09/02/2024 What I Read Last Week
#DigitalInfrastructure news: Supercomputers, Tesla Supercluster, Meta Sustainability Report, CoreWeave
Weekly Edition of curated news about Digital Infrastructure
[Link] Data Center Frontier: Sabey Data Centers has been chosen to be the colocation partner for the next-generation Leadership-Class Computing Facility (LCCF), funded by the National Science Foundation (NSF) and the site of the next-generation Horizon supercomputer. Campus stats: 84 MW; 430,000 square feet; 100kW per cabinet.
[Link] Elon Musk posted an impressive video on X of the data center housing Cortex, the Tesla AI training supercluster. Contained cold aisles, cardboard signs for aisle markers, and probably a mix of NVIDIA H100’s and Tesla’s own Dojo chips. I think I need a road trip to Austin.
[Link] On my way to Austin, I think I need to stop in Oak Ridge, TN to see the Oak Ridge National Laboratory. Published in Future Generation Computing Systems a new study from ORNL examines potential strategies to integrate quantum computing with the world’s most powerful supercomputing systems in the pursuit of science. “It’s kind of a manifesto for how we propose to dive as a laboratory into this new era of computing,” said co-author Rafael Ferreira da Silva, a senior research scientist for ORNL’s National Center for Computational Sciences. The Oak Ridge Leadership Computing Facility houses the Frontier Supercomputer.
[Link] The HPC Debrief had an interesting interview with James Walker, CEO of Nano Nuclear Energy. Mr. Walker talks about the company's innovative approach to providing power for data centers through microreactors. NANO Nuclear’s products in technical development are “ZEUS”, a solid core battery reactor, and “ODIN”, a low-pressure coolant reactor, each representing advanced developments in clean energy solutions that are portable, on-demand capable, advanced nuclear microreactors. Nano recently announced a new 14,000 square foot facility in Oak Ridge, Tennessee, to house their Nuclear Technology Headquarters.
Meta
[Link] Meta released a lot of interesting data in the recently released 2024 Sustainability Report. 1,243,306MWh of electricity was used at its Altoona, Iowa data center campus; second only to the Prineville, Oregon campus. The company said usage overall in 2023 was 14,975,435MWh, and 100 percent was from renewable energy (via PPAs and RECs).

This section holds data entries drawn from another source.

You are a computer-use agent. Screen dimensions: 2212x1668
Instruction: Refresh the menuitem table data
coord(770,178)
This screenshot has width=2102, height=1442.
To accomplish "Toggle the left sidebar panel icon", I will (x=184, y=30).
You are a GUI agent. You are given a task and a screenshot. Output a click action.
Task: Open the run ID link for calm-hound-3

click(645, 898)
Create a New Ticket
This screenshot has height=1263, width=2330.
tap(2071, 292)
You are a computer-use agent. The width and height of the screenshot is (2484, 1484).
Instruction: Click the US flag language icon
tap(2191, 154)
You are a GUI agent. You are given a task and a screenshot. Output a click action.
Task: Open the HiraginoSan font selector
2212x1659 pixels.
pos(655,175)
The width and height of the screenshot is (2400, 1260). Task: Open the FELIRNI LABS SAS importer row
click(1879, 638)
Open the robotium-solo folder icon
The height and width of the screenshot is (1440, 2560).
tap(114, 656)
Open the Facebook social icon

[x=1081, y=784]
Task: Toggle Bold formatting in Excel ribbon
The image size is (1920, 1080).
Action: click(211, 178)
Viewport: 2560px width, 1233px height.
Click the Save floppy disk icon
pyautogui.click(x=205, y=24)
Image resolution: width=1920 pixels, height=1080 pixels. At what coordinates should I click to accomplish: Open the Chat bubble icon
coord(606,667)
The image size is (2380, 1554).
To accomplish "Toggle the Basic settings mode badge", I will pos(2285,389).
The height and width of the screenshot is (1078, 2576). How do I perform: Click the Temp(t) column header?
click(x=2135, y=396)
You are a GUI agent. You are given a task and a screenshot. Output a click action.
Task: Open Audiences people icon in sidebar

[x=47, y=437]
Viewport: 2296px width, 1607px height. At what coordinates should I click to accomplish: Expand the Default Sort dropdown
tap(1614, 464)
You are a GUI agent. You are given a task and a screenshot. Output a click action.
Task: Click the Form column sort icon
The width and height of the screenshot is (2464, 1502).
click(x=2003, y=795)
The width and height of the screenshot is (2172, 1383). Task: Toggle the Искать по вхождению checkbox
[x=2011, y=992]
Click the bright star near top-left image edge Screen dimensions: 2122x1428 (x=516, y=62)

[Link] Meta is set to launch a new data center in Graniteville, South Carolina. The 715,000-square-foot campus will represent a more than $800 million investment, its first in the state.
[Link] Meta announced a deal with Sage Geosystems to use its new proprietary Geopressured Geothermal System (GGS) to provide carbon-free power for its data centers.
[Link] CNBC had an interesting video: How Data Centers Became Hot Real Estate Investments
[Link] Data center firms Chirisa and PowerHouse are partnering with asset manager Blue Owl for a multi-billion-dollar joint venture to build data centers for AI cloud firm CoreWeave. The first stage of the JV will provide the capacity to deploy up to $5 billion for turnkey build-to-suit AI/HPC data centers.
[Link] Swedish colocation provider EcoDataCenter also announced a partnership with CoreWeave. As part of its European expansion strategy, CoreWeave will leverage thousands of NVIDIA Blackwell GPUs, all interconnected with ultra-fast NVIDIA Quantum-2 InfiniBand networking.
[Link] T5 Data Centers announced plans to expand its Atlanta footprint with the development of a new 300MW data center campus in South Fulton County, Georgia.
[Link] AWS announced the general availability of AWS Parallel Computing Service, to make it easy to build clusters using Amazon Elastic Compute Cloud instances, low-latency networking, and storage optimized for HPC workloads.